Furthermore, it is understood that inhaled particles (i.e. dust, silica, inhalers, etc.) deposit deeper into the respiratory tree dependent on particle size - where smaller objects tend to deposit the furthest (Heyder 2004). However, we must make the distinction between inhaled particles vs. inhaled organisms. It is important to keep in mind that organism deposition is vastly different and more complex. Organisms, like cyanobacteria, have the capacity to grow and express complex behavior, like biofilm formation (Rossi and De Philippis 2015). Thus, it is conceivable that smaller cyanobacteria are inhaled, which then grow and form colonies, potentially living both dormant and symbiotic in a biofilm once deep into the respiratory tract. This is one potential explanation and warrants future investigation.
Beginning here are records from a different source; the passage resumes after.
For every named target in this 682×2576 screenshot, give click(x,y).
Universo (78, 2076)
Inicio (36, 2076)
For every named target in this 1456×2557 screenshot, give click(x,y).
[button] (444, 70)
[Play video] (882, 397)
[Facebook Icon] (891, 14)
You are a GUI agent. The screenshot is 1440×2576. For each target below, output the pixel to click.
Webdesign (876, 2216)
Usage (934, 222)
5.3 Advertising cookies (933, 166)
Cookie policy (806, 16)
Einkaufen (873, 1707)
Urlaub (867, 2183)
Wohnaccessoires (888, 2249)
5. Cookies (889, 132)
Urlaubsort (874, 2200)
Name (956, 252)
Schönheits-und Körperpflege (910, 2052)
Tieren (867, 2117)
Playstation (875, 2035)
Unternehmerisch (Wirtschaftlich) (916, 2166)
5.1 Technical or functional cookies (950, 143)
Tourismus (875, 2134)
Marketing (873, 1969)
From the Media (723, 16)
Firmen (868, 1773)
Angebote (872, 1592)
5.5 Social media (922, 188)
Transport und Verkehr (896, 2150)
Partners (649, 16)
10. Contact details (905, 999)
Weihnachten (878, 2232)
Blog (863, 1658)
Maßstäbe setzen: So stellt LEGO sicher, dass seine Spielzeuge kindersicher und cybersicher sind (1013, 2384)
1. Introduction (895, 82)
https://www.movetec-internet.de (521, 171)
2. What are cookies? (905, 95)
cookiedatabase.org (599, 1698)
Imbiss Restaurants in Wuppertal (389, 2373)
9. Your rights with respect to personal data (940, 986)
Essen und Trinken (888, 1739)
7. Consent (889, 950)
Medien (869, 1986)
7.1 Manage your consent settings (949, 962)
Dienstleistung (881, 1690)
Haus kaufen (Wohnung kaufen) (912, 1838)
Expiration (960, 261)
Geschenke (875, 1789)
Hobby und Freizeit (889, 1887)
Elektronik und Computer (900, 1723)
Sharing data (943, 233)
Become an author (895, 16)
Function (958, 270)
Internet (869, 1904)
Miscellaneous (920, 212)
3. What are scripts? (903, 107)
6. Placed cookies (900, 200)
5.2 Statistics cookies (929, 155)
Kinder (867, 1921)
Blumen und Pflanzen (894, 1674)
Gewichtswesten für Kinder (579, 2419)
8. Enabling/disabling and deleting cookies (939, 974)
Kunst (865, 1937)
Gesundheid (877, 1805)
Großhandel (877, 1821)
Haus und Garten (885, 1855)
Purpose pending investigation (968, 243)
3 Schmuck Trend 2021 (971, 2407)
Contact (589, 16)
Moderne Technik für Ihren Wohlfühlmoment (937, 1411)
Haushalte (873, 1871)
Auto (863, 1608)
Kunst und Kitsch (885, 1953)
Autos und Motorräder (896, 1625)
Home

Although our findings suggest that proximity to a waterbody was not significant, this is not to say that waterbodies are not a notable source of cyanobacteria and cyanotoxin exposure. Previous literature has provided strong evidence to support that cyanobacteria can be aerosolized from a waterbody and travel in LSA or other respirable particles (Lewandowska et al. 2017; May et al. 2018). Additionally, Backer and colleagues identified MC in the nares of persons who visited a waterbody with known cyanobacteria blooms (Backer et al. 2010). Furthermore, they described how pre-recreational to post-recreational nasal sampling appreciated an increase in MC concentration (Backer et al. 2010). Thus, targeted sampling of bloom areas is necessary to study exposure via CHAB-related aerosolization.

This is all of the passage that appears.